**What this task involves:** Down to the last line below, repeat the entries word for word and drop the pictures.

━━━ Data to use ━━━

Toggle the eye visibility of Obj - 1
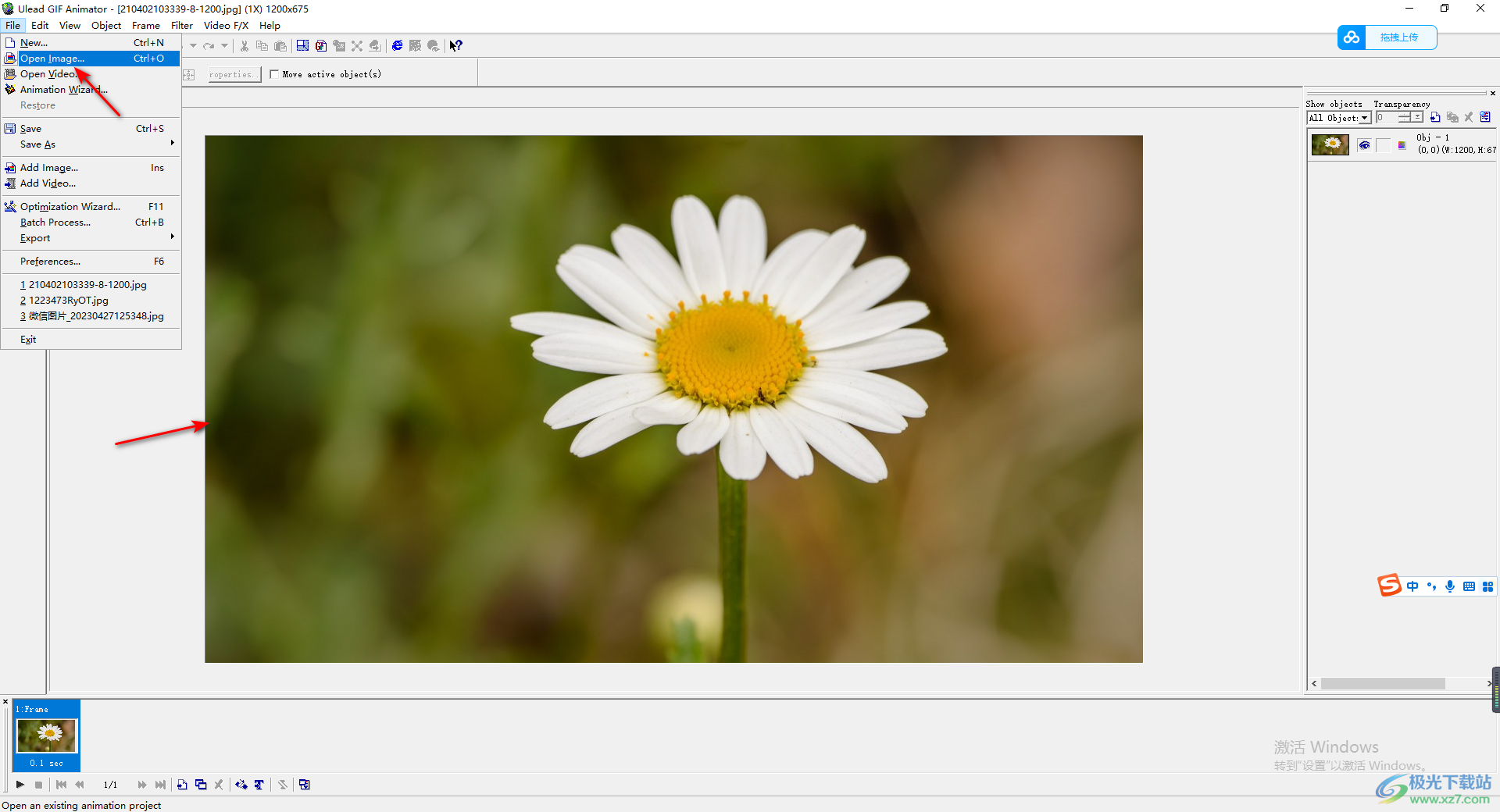 pos(1364,145)
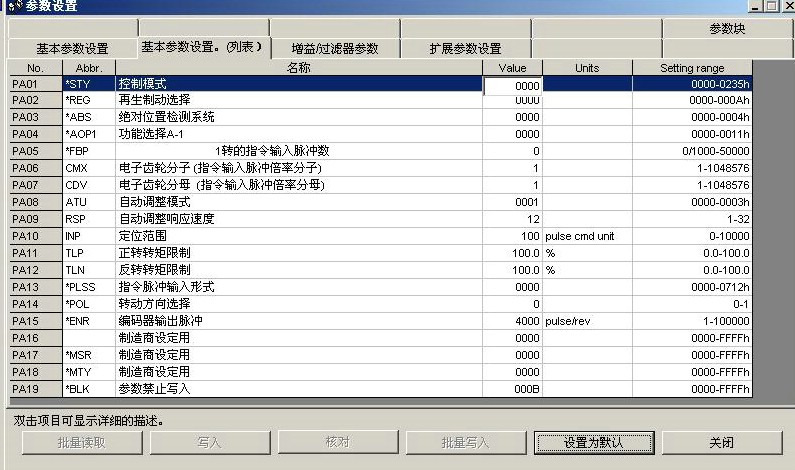Select the 扩展参数设置 tab
Screen dimensions: 795x470
point(465,48)
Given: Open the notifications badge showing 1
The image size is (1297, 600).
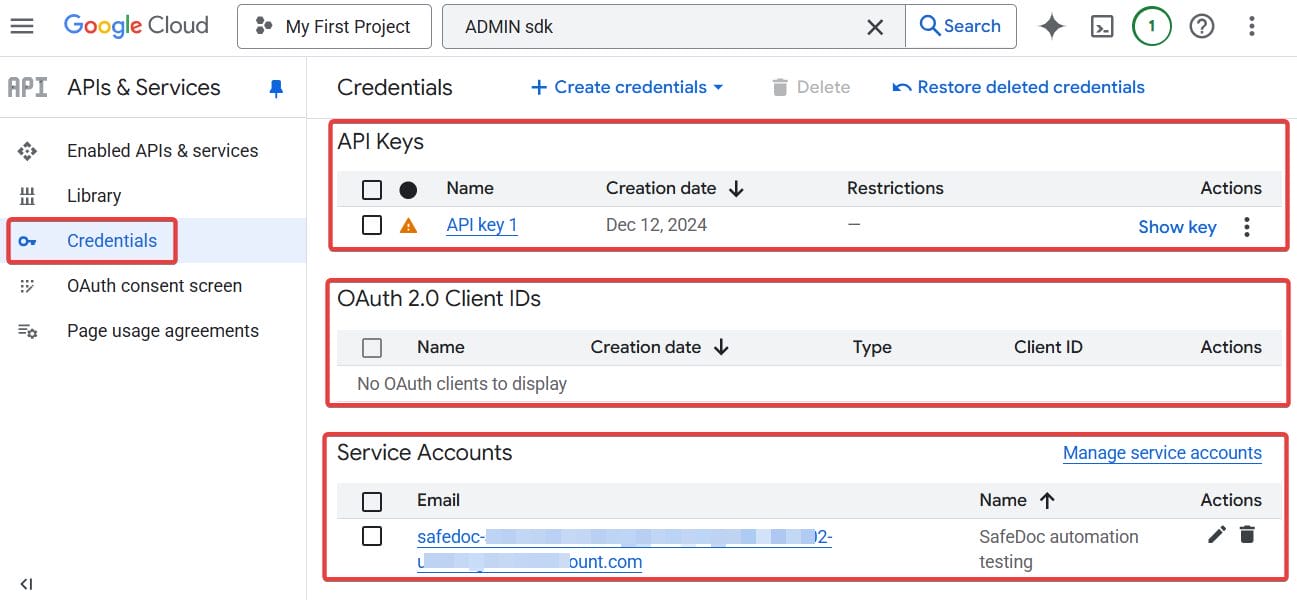Looking at the screenshot, I should pyautogui.click(x=1151, y=27).
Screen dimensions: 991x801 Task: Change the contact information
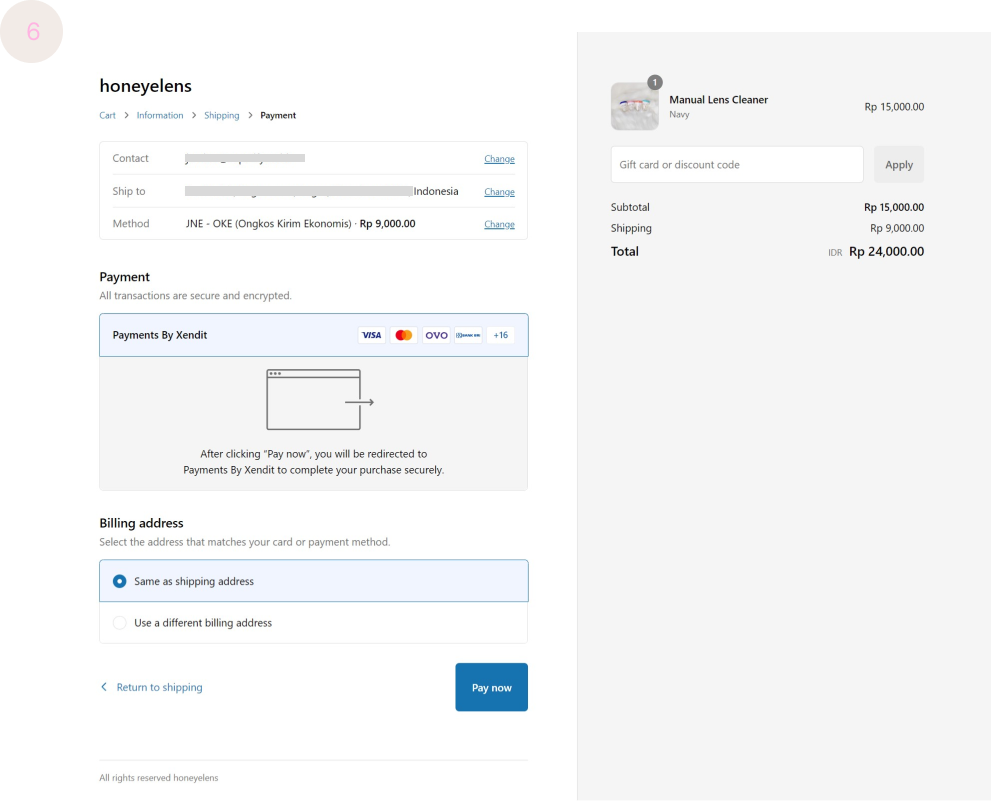tap(499, 159)
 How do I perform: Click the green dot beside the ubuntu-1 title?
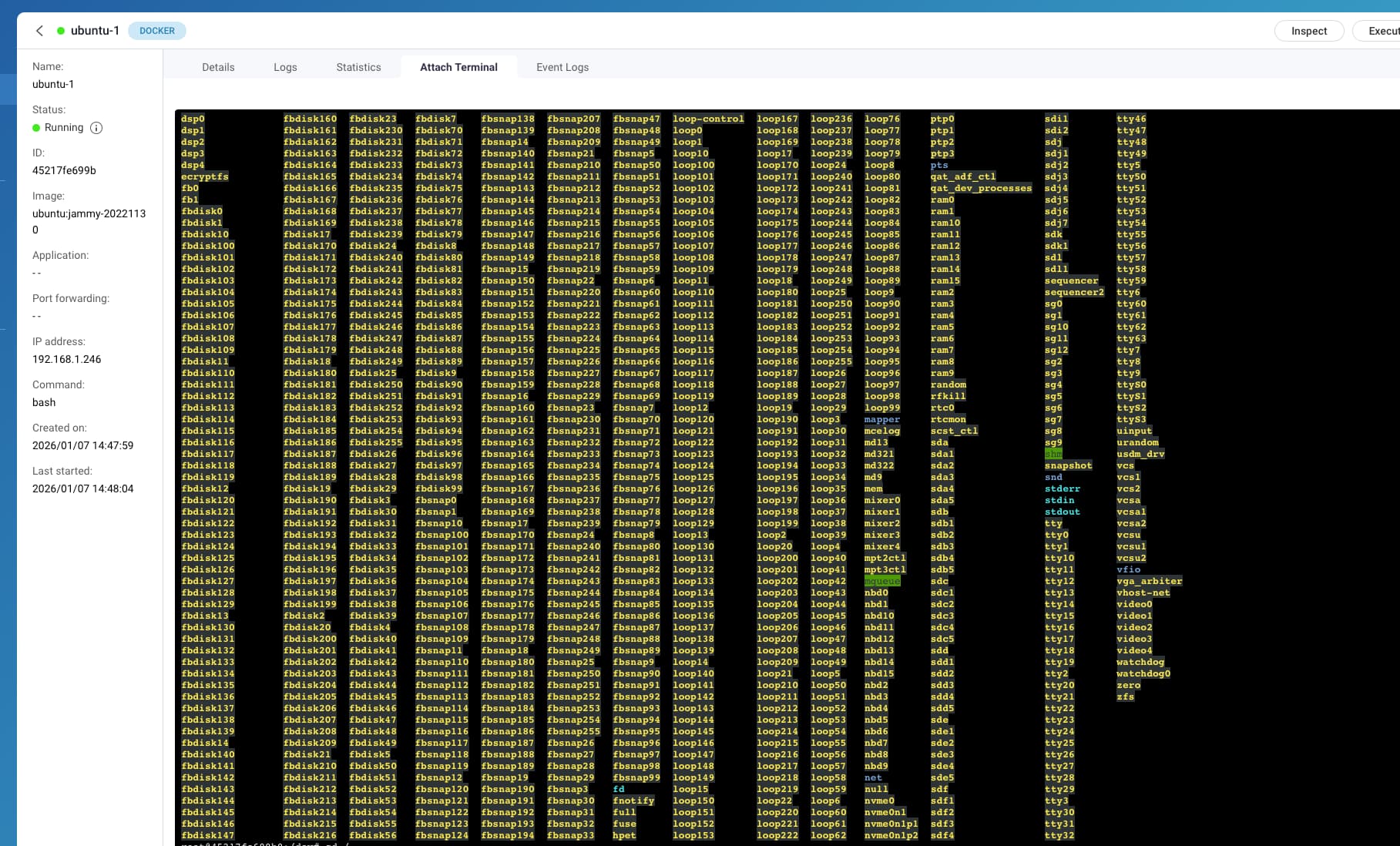[61, 31]
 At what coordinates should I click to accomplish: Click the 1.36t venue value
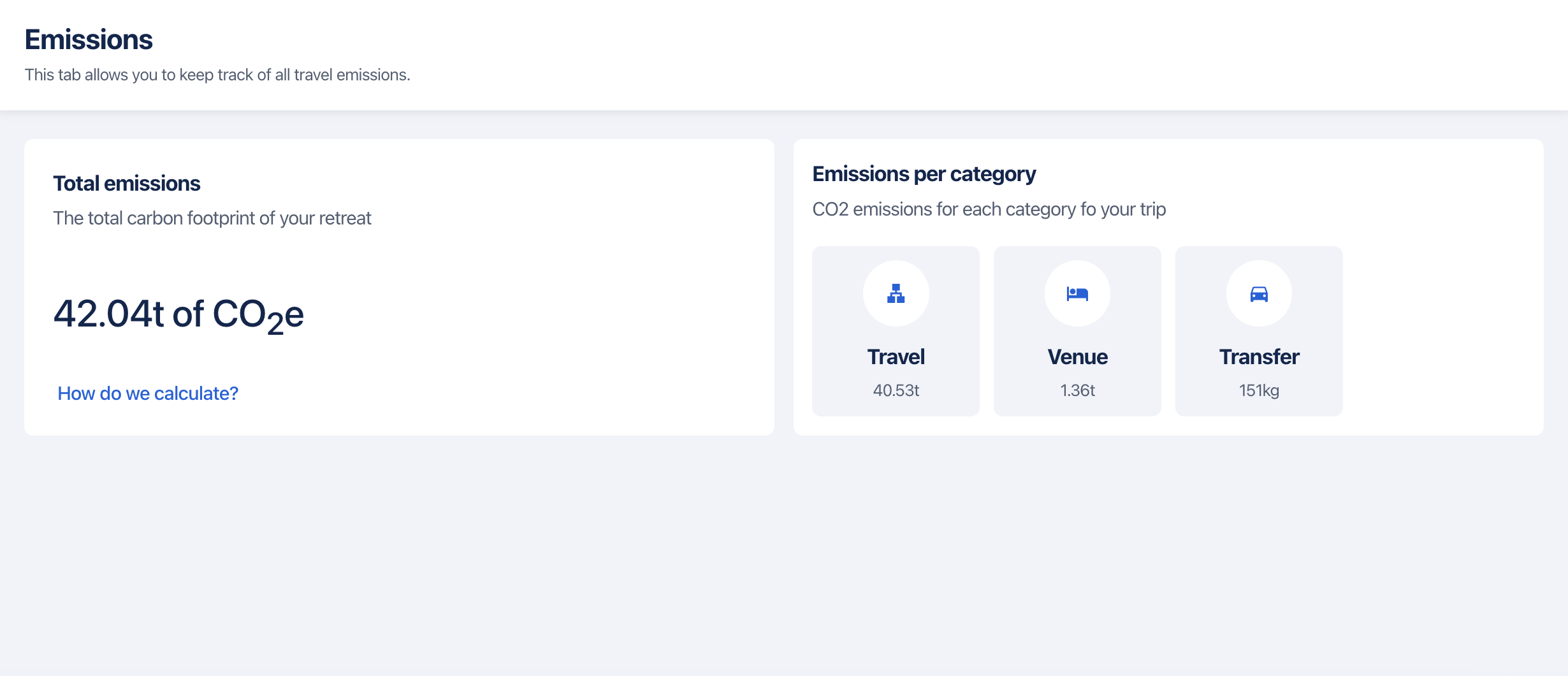point(1077,390)
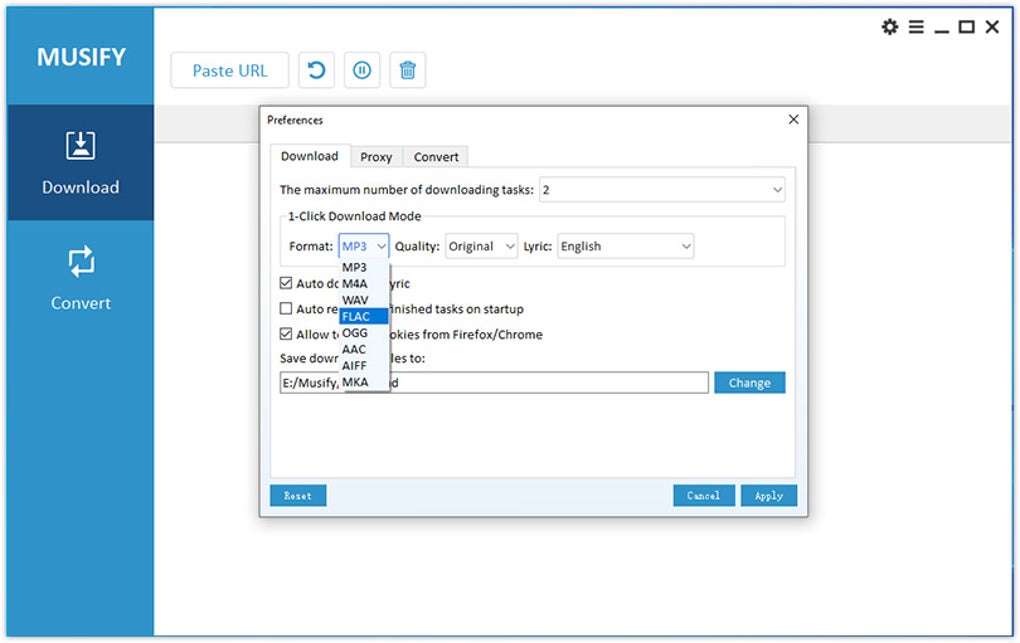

━━━

**Exercise response:**
Toggle the eye visibility of Obj - 1
 pos(1364,145)
Select the 扩展参数设置 tab
Screen dimensions: 795x470
point(465,48)
Given: Open the notifications badge showing 1
The image size is (1297, 600).
Looking at the screenshot, I should pyautogui.click(x=1151, y=27).
Screen dimensions: 991x801 Task: Change the contact information
tap(499, 159)
 How do I perform: Click the green dot beside the ubuntu-1 title?
[61, 31]
 At what coordinates should I click to accomplish: Click the 1.36t venue value
point(1077,390)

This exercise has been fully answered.